Cefamed-Reb

Brand Name: Cefamed-Reb

International Nonproprietary Name: Ceftriaxone

Drug form: 500 mg and 1000 mg powder for solution preparation for i.m. and i.v. injections.

Composition:

1 vial with 500 mg of drug product contains:

Active substance: Ceftriaxone (as ceftriaxone sodium) – 500.0 mg.

1 vial with 1000 mg of drug product contains:

Active substance: Ceftriaxone (as ceftriaxone sodium) – 1000.0 mg.

Pharmaceutical group

Systemic antibacterial agents.

Third generation cephalosporins. ATX Code: J01DD04

Pharmacological properties

Pharmacodynamics

Ceftriaxone bactericidal activity is based on cell membranes synthesis suppression in microorganisms. Ceftriaxone acetylates membrane-binding transpeptidases disrupting the cross-linking of peptidoglycans necessary for bacterial cell membrane strength and rigidity.

In vitro ceftriaxone is active against most gram-negative and gram-positive microorganisms. Ceftriaxone is highly resistant to most β-lactamases of gram-positive and gram-negative bacteria (penicillinases and cephalosporinases).

Ceftriaxone is usually active against the following microorganisms:

gram-positive aerobs: Staphylococcus aureus * (methicillin- susceptible strains), Staphylococci coagulase-negative* (methicillin-susceptible strains), Streptococcus pneumoniae, Streptococcus pyogenes (group A), Streptococcus agalactiae (group B), group of Streptococcus viridans;

gram-negative aerobs: Borrelia burgdorferi, Haemophilus ipfluenzae, Haemophilus parainfluenzae, Moraxella catarrhalis, Neisseria gonorrhoeae, Neisseria meningitis, Proteus mirabilis, Providencia spp., Treponema pallidum.

Indications for use

Infectious and inflammatory diseases caused by susceptible to the drug microorganisms.
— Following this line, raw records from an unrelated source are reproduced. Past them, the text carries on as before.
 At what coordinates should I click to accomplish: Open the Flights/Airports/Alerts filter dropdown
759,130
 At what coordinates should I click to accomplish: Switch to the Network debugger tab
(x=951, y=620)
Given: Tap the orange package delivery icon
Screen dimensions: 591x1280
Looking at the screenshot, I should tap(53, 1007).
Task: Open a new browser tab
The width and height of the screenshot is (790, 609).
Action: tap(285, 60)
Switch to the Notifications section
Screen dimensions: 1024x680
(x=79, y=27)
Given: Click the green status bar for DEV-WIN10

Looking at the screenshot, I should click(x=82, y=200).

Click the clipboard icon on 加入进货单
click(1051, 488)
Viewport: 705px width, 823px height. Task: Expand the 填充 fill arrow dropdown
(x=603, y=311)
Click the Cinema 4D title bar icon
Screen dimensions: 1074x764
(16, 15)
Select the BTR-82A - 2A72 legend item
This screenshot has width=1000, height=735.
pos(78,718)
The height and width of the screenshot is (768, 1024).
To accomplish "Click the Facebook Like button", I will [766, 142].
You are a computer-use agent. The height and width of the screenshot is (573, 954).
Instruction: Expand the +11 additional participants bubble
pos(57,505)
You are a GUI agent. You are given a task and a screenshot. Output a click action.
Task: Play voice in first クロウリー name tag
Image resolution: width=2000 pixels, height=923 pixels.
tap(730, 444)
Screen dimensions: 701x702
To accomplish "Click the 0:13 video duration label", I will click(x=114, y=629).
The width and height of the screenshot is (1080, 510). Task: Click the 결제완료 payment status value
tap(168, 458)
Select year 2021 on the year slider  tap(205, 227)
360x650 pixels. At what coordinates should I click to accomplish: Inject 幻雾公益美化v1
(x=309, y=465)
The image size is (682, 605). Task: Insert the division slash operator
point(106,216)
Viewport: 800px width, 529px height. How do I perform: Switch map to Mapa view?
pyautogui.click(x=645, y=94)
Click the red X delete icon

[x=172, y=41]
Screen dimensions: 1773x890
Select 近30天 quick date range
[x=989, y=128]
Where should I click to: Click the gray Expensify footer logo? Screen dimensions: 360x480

Cefamed-Reb is indicated for treatment of the following infections in adults and children from birth:

- bacterial meningitis;

- community-acquired pneumonia;

- hospital-acquired pneumonia;

- acute otitis media;

- intra-abdominal infections;

- complicated urinary tract infections (including pyelonephritis);

- bone and joint infections;

- complicated skin and soft tissue infections;

- gonorrhea;

- syphilis;

- bacterial endocarditis.

Cefamed-Reb can be used for:

- treatment of chronic obstructive pulmonary disease exacerbation in adults;

- treatment of Lyme borreliosis (in early (stage II) and late (stage III) periods of the disease) in adults and children, including newborns - 15 days old;

- preoperative prevention of surgical infections;

- treatment of bacterial etiology neutropenic fever;

- treatment of bacteremia caused or presumably caused by any of the above mentioned infections.

Dosage and administration

The drug dose depends on the type, location and severity of infection, susceptibility, patient’s age and liver and kidney functions.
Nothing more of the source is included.